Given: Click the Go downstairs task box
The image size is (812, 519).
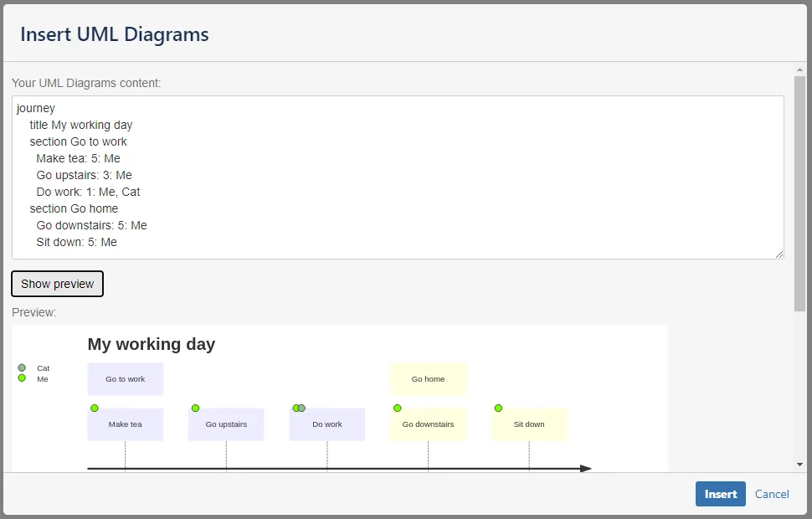Looking at the screenshot, I should point(429,424).
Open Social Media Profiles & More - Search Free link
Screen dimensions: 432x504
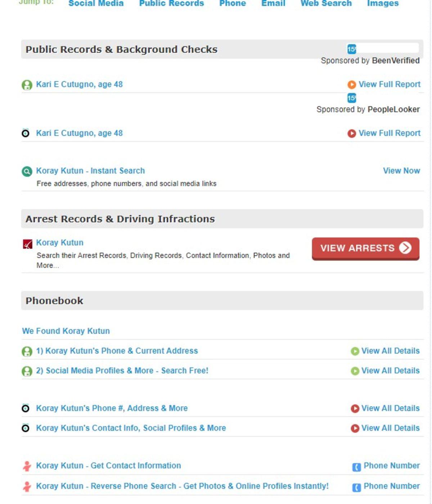tap(122, 371)

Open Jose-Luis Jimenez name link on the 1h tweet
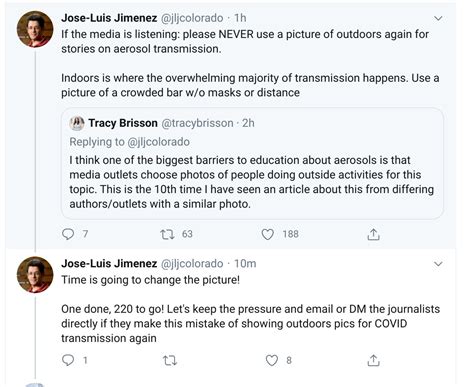[x=109, y=18]
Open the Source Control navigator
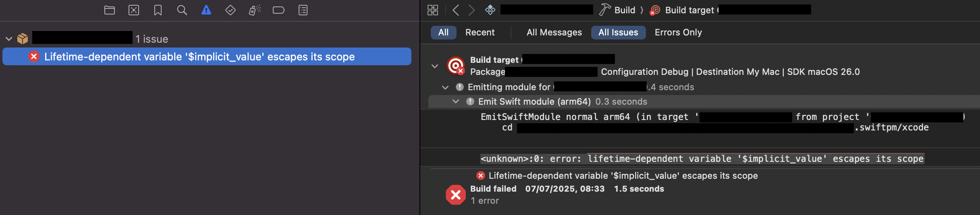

=== What you have to do ===
Give the listing again word for word. Skip every image.

=== Finished exercise ===
Given: Click the Go downstairs task box
The image size is (812, 519).
Looking at the screenshot, I should point(429,424).
Open Social Media Profiles & More - Search Free link
Screen dimensions: 432x504
tap(122, 371)

Open Jose-Luis Jimenez name link on the 1h tweet
[x=109, y=18]
Open the Source Control navigator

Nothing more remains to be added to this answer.